Chilean politician (1898–1966)

José Bernales Navarro (18 March 1898 – 23 August 1966) was a Chilean lawyer and politician affiliated with the Democratic Party.

He served as a Deputy during the XXXIX Legislative Period of the National Congress of Chile (1941–1945), representing the Departmental Group of Concepción, Tomé, Yumbel, Coronel and Talcahuano.

== Early life and career ==
Bernales was born in Santiago to José Bernales Castro and María Mercedes Navarro Castro.

He received his primary education at the Colegio de los Padres Escolapios and his secondary studies at the Liceo Enrique Molina Garmendia|Lyceum of Concepción.

He pursued legal studies at the Fiscal Course of Laws of Concepción —today the Faculty of Law of the University of Concepción— where he completed his training as a lawyer.

He worked in various private enterprises in central-southern Chile, particularly around Los Ángeles, where he also engaged in agricultural activities.

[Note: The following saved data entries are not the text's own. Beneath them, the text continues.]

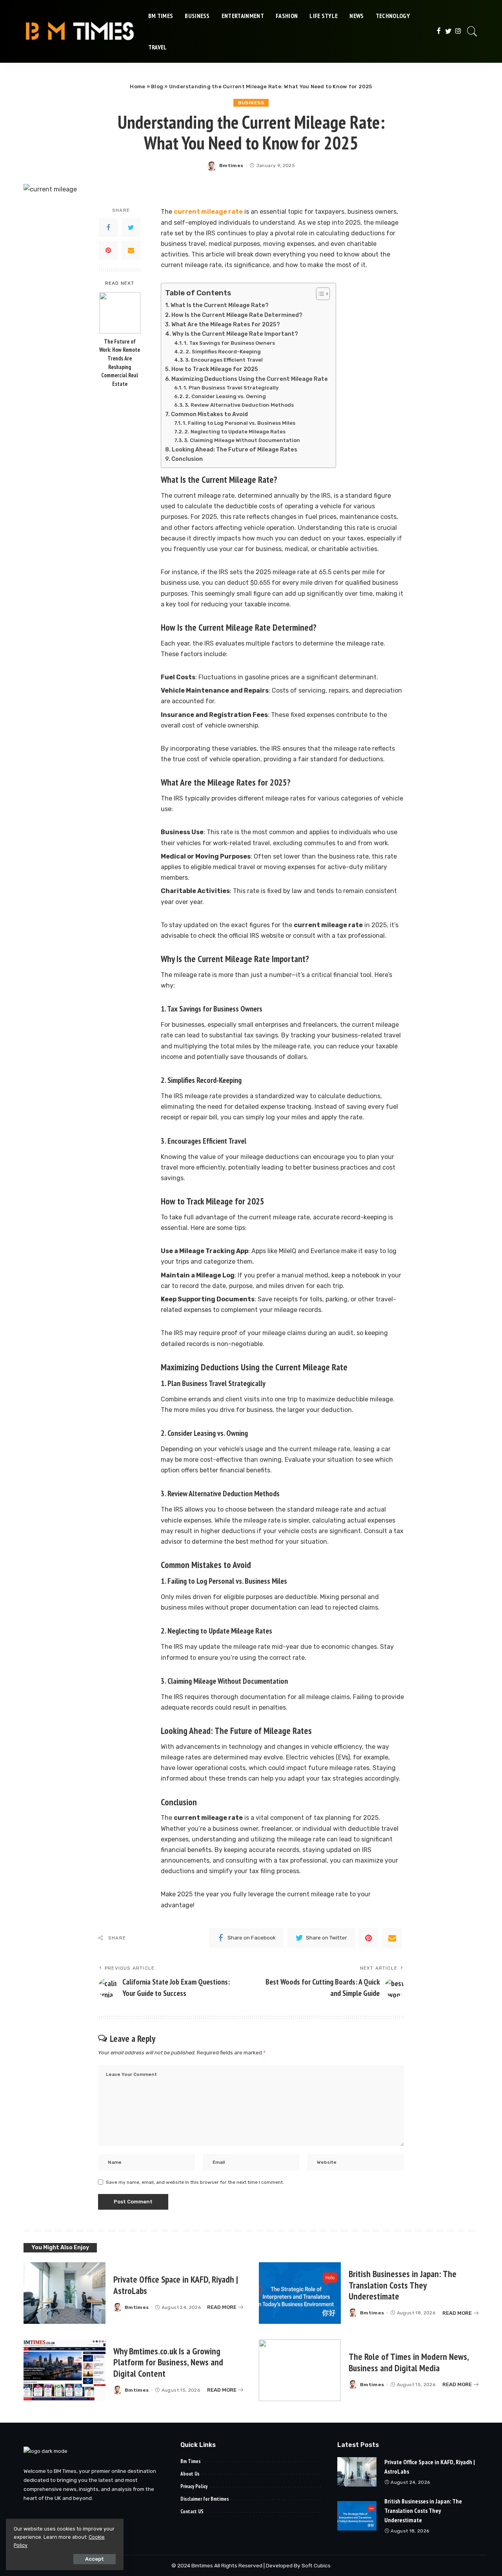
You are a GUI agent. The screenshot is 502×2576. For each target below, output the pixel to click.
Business (251, 103)
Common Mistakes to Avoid (209, 414)
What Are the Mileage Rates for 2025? (225, 324)
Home (137, 86)
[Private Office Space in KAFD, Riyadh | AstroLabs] (64, 2293)
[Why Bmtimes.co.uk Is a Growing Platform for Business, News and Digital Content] (64, 2370)
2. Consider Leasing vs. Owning (225, 396)
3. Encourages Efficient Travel (224, 360)
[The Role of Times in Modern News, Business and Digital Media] (300, 2370)
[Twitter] (448, 31)
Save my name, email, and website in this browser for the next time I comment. (195, 2182)
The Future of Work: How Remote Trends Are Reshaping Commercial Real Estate (119, 362)
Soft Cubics (316, 2565)
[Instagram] (458, 31)
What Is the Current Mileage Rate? (220, 305)
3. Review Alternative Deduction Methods (239, 405)
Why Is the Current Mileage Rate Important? (235, 333)
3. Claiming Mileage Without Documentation (242, 440)
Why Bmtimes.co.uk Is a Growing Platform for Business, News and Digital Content (168, 2362)
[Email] (131, 250)
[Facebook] (439, 31)
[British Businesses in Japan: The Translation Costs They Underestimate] (300, 2293)
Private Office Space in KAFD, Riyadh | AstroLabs (175, 2285)
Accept (94, 2559)
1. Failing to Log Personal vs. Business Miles (239, 423)
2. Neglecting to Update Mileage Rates (235, 432)
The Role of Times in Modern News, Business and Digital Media (409, 2362)
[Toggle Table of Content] (319, 293)
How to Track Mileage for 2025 (214, 369)
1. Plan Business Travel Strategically (231, 388)
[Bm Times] (80, 31)
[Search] (472, 31)
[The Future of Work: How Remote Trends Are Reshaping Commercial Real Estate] (119, 312)
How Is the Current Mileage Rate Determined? (236, 314)
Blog (157, 86)
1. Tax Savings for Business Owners (229, 343)
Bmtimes (231, 165)
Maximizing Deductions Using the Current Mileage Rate (249, 378)
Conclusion (187, 458)
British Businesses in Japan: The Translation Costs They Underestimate (403, 2285)
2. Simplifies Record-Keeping (223, 352)
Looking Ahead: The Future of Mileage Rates (234, 449)
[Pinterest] (108, 250)
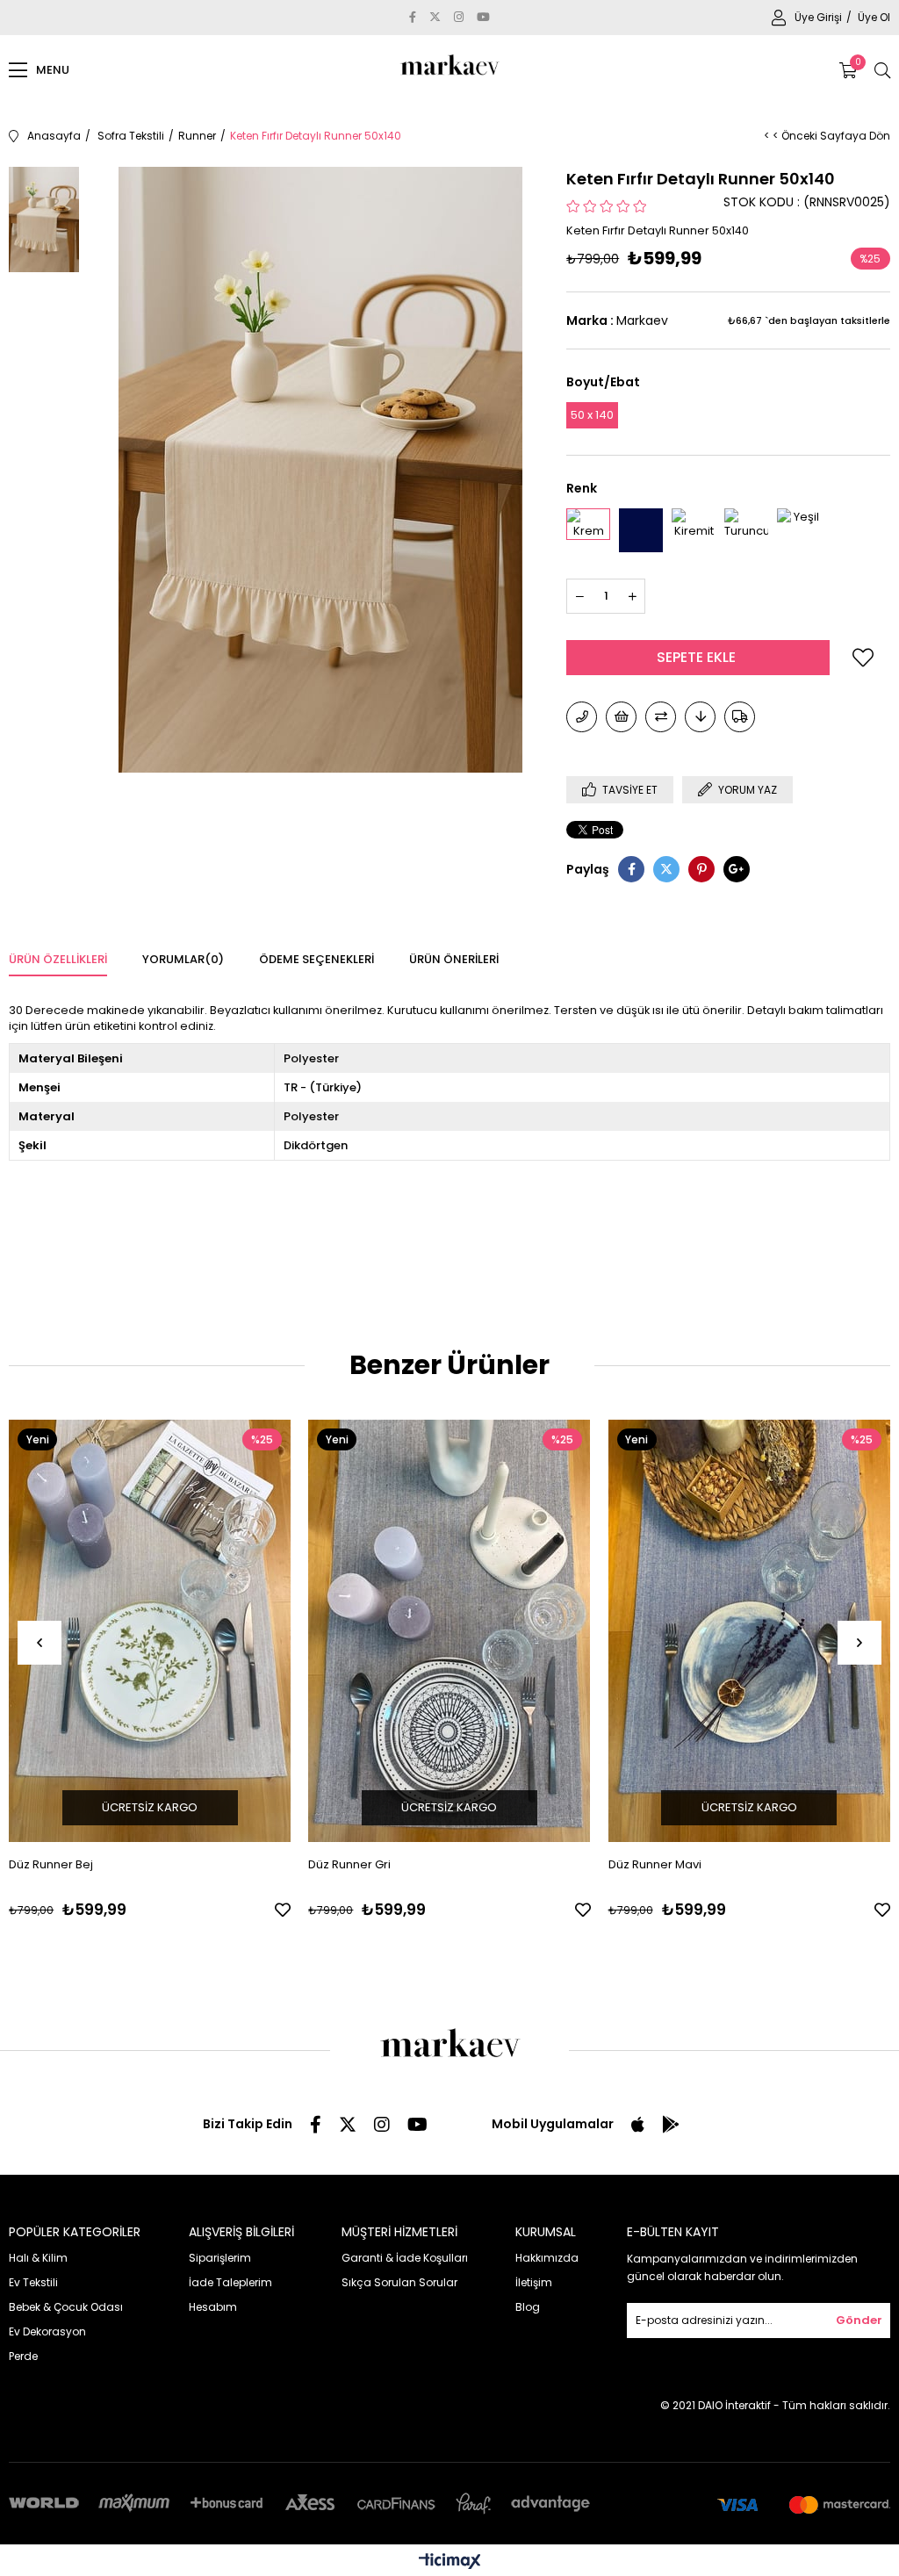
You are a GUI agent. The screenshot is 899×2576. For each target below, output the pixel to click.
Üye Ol (874, 17)
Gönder (859, 2320)
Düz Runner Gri (349, 1864)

He married Brunilda Varela Sanhueza, with whom he had four children.

== Political career ==
A prominent member of the Democratic Party, Bernales served as president of the party's regional organisation in Concepción.

He was elected Municipal Councillor (Regidor) of Concepción before being elected Deputy for the 1941–1945 term. During his time in Congress, he served on the Standing Committee on Education.

Bernales later served as Provincial Intendant of Arauco (1949–1952) and subsequently as Director of the Department of Prisons in 1953.